2024年に北海道小樽市で起きた飲酒運転による死亡事故の裁判で、8日、検察は危険運転致死の罪に問われている男に対し、懲役5年6か月を求刑しました。

事故があった現場(北海道小樽市・2024年9月)【この記事を画像で見る】

起訴状によりますと、北海道七飯町に住む無職・大沢亮汰被告(34)は2024年9月、酒の影響で運転が困難な状態で小樽市内の国道を走行し、対向車線にはみ出して、当時24歳の大学院生の田中友規さんが運転する車と正面衝突し、死亡させた危険運転致死の罪に問われています。
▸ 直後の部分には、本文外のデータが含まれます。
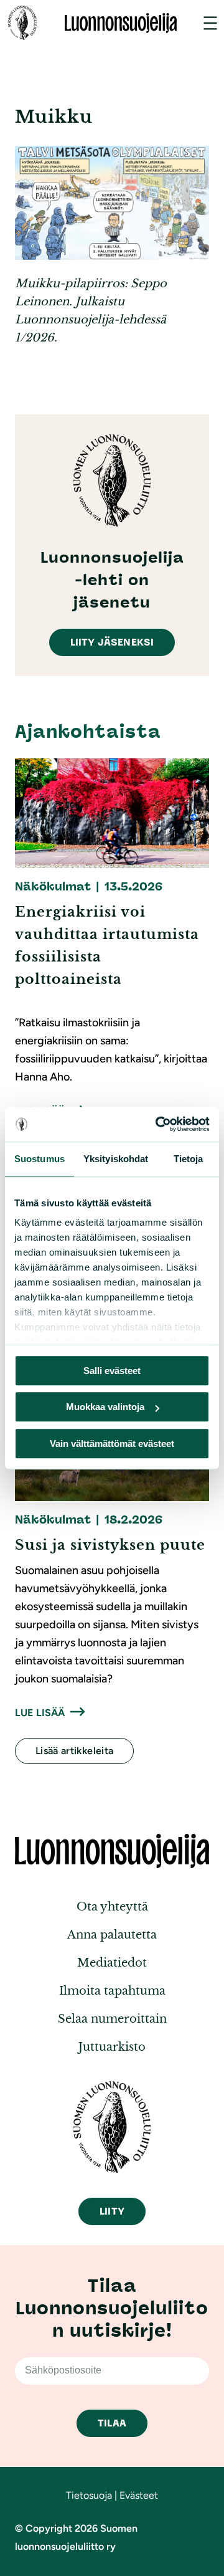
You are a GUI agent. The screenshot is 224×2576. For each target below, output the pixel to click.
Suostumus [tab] (39, 1158)
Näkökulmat (53, 887)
警察の捜査に立ち会う大沢亮汰被告(北海道小樽市・2024年9月)【この記事を画像で見る】

8日の公判では、田中さんの遺族が陳述し、大沢被告へ重い処罰を求めました。

田中さんの妹
「前回の公判で被告人は涙を流していましたが、何の涙ですか? 自分の将来を暗じた涙ですか? 被害者家族への後悔の念ですか? 私には前者にしか見えませんでした。後者だとしても許せません。兄はとても優しく、すごく尊敬できる兄の姿をこれからももう見られないと思うと寂しくてたまりません。兄とは5歳離れていてすごく私のことを可愛がってくれました。兄の恋の悩みは私が乗っていました。兄は家族に何でも話す人で、隠し事ができないそんな兄が大好きでした。兄を返してください。まだまだ話したかった。成人の振袖姿も見てほしかった。被告人には少しでも長く刑務所に入ってほしいです」

田中さんの弟
「兄は、仕事が忙しい父に変わり、少年団によく迎えにきてくれました。亡くなる直前に、兄の誕生日に初めてプレゼントを渡しましたが、亡くなってから、嬉しかったと友人に話していたと知りました。僕に対して愛情をくれて心配してくれていました。被告人に対して、許せない気持ちでいっぱいです。兄を返してほしいです」

田中さんの母
「前回の被告人の発言に違和感を感じました。オータムフェストから徒歩10分の距離にあるコインパーキングより、もっと近いところは他にあるはずです。わざわざ遠いところを選んだのはなぜでしょう。車に乗ってきたこと自体、そもそも最初から飲酒運転をするつもりだったとしか思えません。飲酒運転の常習性を強く思います。息子は、長男としての自覚があり妹や弟の面倒をよく見る子でした。医師になりたいと塾に通い、自分の意思で中学校も選び合格しました。大学院に進んでからは、企業のインターンシップに進みました。10人しか選ばれないものでした。就職したい企業に入れば自分の研究分野が活かせると喜んで話していた姿が忘れられません。事故直前にいった家族旅行では、おそらく来年は就職活動で忙しいからこれが最後の家族旅行になるねと話していました。まさかそれが本当になるなんて思いもしませんでした。息子は、飲酒運転という身勝手な行為で殺されました。無差別に殺されてしまった被害者なのです。あまりにも可哀想で納骨できていません。自慢の息子です。友規を奪った大沢亮汰が憎くて仕方ありません。一生懺悔してください。あなたの幸せな未来は許せません」

田中さんの父
「もしあの時、30秒ずれていたら、事故に遭ったのは私の息子ではなかったかもしれないという理不尽なシナリオです。加害者は、あらかじめ離れた場所に車を停めています。翌朝、躊躇なくそこから車を運転しています。悪質です。加害者は生きていますが、息子は亡くなって時間はもう取り戻せません。これからの希望に満ちた前途を奪われて無念としか言いようがありません。飲酒運転によるこのような事故がないように、息子の無念、私どもの無念が少しで晴れる適切なご判断をしていただくようお願いします」

検察側は、論告で「長時間にわたり酒を飲み、体内に高濃度のアルコールを保有し、その後運転するのは極めて危険で無謀」「常習的な飲酒運転を繰り返していたと言わざるをえない。見つからなければ良いという魂胆が透けて見える」と厳しく非難。大沢被告に懲役5年6か月を求刑しました。

大沢被告の裁判の法廷(札幌地裁小樽支部・6月10日)【この記事を画像で見る】

一方で、弁護側は「被告人は今後ハンドルを握らないことを誓っている」などとして情状酌量を求めました。

最後に大沢被告は「改めてご遺族にお詫び申し上げます。私の身勝手な飲酒運転により大切なご家族を奪い申し訳ありませんでした」と述べ、さらに傍聴席に向かって「申し訳ありませんでした」と、涙ながらに頭を下げました。

付近を走っていたドライブレコーダーの画像【この記事を画像で見る】

判決は29日に言い渡されます。